Unstable electron pairing and the energy loan model of enzyme catalysis

Abstract

A theory of enzyme catalysis is described which utilizes a thermodynamically consistent construction of a free energy diagram with different pathways for complex formation and decomposition. The switch to the decomposition pathway occurs when downward uncertainty and thermal fluctuations make possible a short-lived potential energy dominance in which parallel spin electrons are paired and thus free to drop below the energy floor normally maintained by the Pauli exclusion principle. Such pairing is possible if van der Waal's and other weak interactions holding the complex together impose confinement constraints on parallel spin electrons, thereby both increasing uncertainty fluctuations in their kinetic energy and weakly favoring a phase correlation in their motion (which can be interpreted in terms of an exchange of virtual particles). The paired configuration is highly unstable and thus energy released by pair falling is either immediately recaptured to re-establish a normal orbital structure or, if the pair persists long enough to produce a nuclear motion, recaptured at the end of this motion. In the latter case the release of energy can be thought of as an energy loan which finances the switch to the lower activation energy pathway without compromising an energy-balanced regeneration of the enzyme. The advantage is that the complex (because of its instability) has a real free energy which is lower than the free energy which would be assigned to it on the basis of its equilibrium concentration. This increases the specificity and speed of complex formation without decreasing the speed of decomposition.
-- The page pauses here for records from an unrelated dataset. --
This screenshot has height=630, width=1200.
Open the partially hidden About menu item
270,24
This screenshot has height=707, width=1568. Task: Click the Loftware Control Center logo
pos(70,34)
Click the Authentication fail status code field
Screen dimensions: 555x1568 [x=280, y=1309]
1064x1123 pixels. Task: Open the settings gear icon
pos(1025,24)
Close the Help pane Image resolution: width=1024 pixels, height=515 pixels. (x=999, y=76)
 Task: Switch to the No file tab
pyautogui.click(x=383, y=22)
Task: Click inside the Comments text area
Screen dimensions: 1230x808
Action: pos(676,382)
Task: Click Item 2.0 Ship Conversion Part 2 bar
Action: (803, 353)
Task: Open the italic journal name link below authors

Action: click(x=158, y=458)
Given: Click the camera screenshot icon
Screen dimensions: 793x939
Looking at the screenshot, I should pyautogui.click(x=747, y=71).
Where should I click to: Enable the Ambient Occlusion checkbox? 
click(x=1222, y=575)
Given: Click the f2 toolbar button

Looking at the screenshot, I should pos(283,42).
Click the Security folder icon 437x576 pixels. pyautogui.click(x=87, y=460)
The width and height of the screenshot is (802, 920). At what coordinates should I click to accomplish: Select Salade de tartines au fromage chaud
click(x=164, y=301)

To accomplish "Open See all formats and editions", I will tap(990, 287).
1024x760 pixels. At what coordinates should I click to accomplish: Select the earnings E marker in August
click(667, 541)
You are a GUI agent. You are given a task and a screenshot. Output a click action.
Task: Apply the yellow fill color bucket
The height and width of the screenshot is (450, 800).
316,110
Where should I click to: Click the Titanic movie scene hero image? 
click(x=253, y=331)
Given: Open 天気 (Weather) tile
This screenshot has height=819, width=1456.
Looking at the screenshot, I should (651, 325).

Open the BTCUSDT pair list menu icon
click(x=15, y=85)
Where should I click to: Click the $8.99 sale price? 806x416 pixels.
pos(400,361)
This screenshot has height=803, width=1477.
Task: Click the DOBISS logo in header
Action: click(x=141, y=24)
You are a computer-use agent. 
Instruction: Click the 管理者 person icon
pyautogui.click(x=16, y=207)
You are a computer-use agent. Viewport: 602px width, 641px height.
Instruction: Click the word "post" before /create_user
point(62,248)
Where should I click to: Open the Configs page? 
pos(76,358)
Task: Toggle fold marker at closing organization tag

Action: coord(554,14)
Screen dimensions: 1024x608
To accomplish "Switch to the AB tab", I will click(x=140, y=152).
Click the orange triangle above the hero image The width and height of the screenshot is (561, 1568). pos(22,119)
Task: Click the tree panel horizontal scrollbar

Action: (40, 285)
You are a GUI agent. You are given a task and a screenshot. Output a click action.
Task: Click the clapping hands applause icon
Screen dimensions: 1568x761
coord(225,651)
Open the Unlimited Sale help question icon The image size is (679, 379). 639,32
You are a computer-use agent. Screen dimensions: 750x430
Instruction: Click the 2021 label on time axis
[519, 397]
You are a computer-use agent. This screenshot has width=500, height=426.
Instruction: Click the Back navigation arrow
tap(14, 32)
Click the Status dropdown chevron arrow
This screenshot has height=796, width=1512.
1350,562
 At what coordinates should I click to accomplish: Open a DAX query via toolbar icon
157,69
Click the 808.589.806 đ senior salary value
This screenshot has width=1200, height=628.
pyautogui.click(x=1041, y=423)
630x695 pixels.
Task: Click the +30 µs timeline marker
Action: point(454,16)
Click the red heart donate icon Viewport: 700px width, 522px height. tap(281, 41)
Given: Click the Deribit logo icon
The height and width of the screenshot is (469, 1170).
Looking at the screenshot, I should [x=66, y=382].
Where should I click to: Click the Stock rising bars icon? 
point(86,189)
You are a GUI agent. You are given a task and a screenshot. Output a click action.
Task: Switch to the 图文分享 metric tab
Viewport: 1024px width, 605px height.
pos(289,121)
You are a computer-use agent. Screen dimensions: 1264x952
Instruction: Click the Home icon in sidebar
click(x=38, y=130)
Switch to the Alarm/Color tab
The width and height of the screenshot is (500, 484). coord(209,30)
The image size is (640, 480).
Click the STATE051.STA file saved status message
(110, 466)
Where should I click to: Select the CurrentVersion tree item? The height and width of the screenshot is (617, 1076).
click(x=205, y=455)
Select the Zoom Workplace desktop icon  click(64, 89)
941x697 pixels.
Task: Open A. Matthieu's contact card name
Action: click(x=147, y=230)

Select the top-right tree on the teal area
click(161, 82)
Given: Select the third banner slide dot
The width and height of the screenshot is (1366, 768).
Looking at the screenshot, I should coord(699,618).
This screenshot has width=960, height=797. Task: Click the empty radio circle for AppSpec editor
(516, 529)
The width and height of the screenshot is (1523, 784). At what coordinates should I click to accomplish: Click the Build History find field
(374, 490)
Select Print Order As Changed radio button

The theory predicts that the magnetic moment which marks the pair should accompany the nuclear (e.g. allosteric) motion and that the pair formation stage of the enzymatic process should have an anomalous temperature dependence. Variations of the model may be constructed to deal with a number of processes involving macromolecular motions, including sequential processes in catalysis, allosteric control, persistent molecular motions, self-assembly, energy transfer, channeled transport, and protection against inhibitors.